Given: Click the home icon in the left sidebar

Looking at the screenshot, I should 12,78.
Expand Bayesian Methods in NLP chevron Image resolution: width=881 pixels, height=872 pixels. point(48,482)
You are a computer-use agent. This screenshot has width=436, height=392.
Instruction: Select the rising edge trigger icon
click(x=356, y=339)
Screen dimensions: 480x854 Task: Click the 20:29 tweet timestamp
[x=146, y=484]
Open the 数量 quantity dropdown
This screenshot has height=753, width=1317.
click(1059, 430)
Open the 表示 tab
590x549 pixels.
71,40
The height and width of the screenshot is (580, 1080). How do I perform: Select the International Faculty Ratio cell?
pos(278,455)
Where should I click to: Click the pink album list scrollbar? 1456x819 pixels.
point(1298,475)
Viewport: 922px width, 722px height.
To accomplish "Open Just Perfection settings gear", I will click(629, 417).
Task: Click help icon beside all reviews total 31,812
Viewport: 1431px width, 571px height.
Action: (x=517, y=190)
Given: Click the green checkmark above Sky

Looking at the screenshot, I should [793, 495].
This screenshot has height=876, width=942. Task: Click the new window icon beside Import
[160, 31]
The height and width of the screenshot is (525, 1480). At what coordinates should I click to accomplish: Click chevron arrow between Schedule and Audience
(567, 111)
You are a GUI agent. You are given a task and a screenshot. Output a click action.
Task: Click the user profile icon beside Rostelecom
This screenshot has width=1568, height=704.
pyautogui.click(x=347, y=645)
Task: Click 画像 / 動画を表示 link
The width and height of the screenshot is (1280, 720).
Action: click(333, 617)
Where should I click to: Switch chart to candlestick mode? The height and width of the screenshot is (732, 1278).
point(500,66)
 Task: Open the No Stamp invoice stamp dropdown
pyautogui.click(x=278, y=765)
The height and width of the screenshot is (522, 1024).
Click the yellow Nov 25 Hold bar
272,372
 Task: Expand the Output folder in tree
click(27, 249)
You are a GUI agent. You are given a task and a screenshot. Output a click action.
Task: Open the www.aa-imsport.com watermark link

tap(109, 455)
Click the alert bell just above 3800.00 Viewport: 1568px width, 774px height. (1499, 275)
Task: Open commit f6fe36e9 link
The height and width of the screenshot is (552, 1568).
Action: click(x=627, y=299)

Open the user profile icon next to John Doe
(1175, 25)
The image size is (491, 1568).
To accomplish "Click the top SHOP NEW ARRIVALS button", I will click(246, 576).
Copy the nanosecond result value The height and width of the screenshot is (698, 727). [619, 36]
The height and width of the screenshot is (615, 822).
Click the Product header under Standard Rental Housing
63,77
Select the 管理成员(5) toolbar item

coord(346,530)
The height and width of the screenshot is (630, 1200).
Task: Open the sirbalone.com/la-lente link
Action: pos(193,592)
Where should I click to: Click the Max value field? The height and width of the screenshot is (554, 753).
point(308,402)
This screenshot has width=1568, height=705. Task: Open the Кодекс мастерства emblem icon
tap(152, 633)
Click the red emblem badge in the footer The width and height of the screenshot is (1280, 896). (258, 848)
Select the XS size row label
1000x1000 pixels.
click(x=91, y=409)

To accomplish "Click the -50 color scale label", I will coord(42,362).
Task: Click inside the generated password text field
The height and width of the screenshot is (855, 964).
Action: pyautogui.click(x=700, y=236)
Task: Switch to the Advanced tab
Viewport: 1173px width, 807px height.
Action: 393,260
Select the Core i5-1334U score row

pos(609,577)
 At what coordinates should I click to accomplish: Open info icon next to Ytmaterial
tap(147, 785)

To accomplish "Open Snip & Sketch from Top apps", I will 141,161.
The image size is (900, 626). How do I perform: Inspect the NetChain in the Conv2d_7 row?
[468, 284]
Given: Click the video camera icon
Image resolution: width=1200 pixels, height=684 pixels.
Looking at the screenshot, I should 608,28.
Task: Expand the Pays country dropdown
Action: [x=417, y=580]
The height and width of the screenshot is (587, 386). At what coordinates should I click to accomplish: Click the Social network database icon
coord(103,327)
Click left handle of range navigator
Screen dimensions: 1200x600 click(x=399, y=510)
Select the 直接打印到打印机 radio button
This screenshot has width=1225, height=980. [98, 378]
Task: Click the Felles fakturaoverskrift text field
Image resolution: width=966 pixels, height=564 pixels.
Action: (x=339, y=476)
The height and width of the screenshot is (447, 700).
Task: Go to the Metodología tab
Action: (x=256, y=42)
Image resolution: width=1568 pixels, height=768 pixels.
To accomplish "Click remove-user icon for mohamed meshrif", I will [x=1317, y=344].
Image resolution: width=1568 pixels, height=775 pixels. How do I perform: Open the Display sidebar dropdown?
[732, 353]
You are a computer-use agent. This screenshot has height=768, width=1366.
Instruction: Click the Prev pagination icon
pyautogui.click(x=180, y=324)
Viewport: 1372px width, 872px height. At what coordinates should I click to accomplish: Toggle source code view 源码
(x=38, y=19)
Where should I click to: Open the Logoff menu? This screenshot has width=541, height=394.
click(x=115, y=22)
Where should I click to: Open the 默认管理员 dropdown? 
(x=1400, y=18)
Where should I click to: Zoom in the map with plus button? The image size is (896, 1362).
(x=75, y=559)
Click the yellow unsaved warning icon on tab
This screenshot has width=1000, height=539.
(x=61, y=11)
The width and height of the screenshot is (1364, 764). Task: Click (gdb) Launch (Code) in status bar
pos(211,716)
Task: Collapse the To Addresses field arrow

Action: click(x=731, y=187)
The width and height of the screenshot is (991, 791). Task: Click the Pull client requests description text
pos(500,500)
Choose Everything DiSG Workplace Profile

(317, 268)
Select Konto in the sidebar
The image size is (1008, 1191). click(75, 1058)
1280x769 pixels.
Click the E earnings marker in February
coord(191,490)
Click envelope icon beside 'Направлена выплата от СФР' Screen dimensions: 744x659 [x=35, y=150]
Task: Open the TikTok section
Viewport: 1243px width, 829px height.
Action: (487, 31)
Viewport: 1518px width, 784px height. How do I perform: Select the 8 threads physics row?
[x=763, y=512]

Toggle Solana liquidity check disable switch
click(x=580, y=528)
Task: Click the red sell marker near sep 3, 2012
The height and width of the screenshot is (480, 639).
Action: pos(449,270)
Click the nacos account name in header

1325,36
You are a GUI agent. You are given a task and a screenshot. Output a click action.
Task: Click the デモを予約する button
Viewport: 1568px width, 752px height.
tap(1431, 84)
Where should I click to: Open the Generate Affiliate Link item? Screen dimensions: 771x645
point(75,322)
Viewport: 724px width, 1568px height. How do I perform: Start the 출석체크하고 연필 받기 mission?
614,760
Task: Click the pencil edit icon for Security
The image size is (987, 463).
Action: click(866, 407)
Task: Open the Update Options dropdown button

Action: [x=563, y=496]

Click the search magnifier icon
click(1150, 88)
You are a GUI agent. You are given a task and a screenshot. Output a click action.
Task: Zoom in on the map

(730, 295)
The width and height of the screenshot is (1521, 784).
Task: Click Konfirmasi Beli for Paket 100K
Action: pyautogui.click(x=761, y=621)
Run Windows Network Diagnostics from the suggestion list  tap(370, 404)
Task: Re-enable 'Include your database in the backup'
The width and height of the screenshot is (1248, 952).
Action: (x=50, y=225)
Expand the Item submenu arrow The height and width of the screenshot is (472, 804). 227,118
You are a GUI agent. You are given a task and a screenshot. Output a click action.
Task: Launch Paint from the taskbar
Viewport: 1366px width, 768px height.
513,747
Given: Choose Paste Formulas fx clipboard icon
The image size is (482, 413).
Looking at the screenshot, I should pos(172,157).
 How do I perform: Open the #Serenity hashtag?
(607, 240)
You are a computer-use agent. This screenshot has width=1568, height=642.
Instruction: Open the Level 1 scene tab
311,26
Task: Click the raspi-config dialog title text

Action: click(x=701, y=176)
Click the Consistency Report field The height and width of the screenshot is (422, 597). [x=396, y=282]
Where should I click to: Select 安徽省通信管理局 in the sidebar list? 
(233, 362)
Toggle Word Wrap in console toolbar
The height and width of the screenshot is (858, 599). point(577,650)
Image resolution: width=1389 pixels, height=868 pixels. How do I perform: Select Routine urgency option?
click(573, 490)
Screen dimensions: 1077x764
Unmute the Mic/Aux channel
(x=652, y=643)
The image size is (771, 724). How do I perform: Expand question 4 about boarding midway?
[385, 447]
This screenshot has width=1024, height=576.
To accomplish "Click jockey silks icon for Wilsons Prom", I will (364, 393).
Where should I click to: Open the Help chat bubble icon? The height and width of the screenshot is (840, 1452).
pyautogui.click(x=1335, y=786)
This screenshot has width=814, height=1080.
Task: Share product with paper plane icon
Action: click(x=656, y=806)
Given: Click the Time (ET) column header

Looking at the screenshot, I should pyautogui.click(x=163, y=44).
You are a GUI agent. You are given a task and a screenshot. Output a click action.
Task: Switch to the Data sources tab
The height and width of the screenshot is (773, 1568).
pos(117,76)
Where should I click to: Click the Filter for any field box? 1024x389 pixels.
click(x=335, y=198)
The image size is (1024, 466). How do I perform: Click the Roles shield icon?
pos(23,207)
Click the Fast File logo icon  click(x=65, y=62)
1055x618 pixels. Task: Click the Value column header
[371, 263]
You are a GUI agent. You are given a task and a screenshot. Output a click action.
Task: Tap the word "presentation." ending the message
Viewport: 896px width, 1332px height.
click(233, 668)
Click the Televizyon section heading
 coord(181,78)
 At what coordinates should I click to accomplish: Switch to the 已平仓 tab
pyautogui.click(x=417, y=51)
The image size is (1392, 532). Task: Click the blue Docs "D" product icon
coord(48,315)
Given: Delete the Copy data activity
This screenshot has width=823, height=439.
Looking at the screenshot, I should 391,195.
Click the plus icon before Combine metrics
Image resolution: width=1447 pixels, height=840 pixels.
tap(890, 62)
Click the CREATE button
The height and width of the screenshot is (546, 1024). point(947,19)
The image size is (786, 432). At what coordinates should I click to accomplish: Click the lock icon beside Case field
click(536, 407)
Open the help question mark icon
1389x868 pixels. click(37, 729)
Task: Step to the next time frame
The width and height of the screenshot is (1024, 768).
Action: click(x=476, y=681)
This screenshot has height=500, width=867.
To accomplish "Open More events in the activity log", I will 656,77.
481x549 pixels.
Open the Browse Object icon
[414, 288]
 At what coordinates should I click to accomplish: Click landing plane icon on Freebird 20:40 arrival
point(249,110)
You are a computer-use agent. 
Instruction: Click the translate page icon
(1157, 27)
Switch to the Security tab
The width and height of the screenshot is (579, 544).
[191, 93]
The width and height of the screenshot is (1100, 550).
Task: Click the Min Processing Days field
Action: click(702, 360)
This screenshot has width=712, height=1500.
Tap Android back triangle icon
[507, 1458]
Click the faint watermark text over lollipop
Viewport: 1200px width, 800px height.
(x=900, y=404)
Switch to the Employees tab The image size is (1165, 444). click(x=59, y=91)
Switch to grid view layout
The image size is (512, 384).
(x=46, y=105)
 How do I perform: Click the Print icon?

..............................

Exercise directions = From the records above, retype only the lines starting at the line that contains "Click the red emblem" and ending at the line that contains "Given: Click the video camera icon", both included.

Task output =
Click the red emblem badge in the footer The width and height of the screenshot is (1280, 896). (258, 848)
Select the XS size row label
1000x1000 pixels.
click(x=91, y=409)

To accomplish "Click the -50 color scale label", I will coord(42,362).
Task: Click inside the generated password text field
The height and width of the screenshot is (855, 964).
Action: pyautogui.click(x=700, y=236)
Task: Switch to the Advanced tab
Viewport: 1173px width, 807px height.
Action: 393,260
Select the Core i5-1334U score row

pos(609,577)
 At what coordinates should I click to accomplish: Open info icon next to Ytmaterial
tap(147, 785)

To accomplish "Open Snip & Sketch from Top apps", I will 141,161.
The image size is (900, 626). How do I perform: Inspect the NetChain in the Conv2d_7 row?
[468, 284]
Given: Click the video camera icon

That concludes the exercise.